WHAT THE TASK REQUIRES:
Go through the lines of the material and tally those with the string "agent"; reply with the number alone.
::::
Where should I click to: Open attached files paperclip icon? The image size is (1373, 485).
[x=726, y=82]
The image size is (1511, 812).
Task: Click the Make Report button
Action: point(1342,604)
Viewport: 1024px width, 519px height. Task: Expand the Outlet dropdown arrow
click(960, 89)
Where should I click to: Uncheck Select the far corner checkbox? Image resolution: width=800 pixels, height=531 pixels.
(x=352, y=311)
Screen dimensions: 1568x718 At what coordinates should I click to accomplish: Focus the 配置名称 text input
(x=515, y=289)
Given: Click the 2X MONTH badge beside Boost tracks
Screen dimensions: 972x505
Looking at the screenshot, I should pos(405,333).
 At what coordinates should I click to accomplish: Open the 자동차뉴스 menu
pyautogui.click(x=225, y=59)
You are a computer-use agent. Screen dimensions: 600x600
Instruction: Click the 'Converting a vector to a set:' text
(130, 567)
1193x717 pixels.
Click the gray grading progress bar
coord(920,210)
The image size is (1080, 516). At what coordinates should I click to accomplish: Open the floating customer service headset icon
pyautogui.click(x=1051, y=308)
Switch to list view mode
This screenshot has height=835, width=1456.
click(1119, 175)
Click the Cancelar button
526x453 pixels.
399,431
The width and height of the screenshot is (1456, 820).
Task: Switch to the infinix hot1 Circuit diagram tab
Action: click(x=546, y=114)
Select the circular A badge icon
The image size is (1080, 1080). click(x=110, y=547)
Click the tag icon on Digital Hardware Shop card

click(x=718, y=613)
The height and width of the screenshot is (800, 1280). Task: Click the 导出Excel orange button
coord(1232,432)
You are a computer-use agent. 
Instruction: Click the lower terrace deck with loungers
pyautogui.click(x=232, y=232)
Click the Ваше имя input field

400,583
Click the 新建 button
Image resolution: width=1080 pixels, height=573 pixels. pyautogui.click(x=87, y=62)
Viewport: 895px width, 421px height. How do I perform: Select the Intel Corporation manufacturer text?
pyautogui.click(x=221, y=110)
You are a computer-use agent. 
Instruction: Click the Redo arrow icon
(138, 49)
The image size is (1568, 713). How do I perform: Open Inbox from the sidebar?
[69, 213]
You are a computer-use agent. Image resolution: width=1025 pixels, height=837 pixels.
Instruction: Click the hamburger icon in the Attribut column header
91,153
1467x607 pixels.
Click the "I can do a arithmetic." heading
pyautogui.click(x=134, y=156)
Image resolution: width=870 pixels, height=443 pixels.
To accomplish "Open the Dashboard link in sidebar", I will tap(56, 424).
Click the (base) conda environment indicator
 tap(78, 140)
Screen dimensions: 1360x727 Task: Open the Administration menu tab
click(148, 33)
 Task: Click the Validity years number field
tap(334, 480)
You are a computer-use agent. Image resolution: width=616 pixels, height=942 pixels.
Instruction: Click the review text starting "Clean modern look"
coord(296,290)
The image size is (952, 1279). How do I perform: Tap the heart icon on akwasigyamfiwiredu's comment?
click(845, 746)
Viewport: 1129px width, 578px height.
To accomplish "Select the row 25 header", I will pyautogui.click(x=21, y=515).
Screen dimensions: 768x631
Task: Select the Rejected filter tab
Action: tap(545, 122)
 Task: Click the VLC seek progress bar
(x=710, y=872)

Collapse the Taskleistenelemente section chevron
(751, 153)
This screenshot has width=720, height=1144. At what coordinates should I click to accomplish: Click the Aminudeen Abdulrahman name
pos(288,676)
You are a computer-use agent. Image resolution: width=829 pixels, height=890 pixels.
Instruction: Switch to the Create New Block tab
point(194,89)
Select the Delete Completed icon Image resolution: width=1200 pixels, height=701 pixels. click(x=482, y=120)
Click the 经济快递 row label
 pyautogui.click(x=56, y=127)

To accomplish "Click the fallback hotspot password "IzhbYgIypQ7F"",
::::
YOUR RESPONSE:
6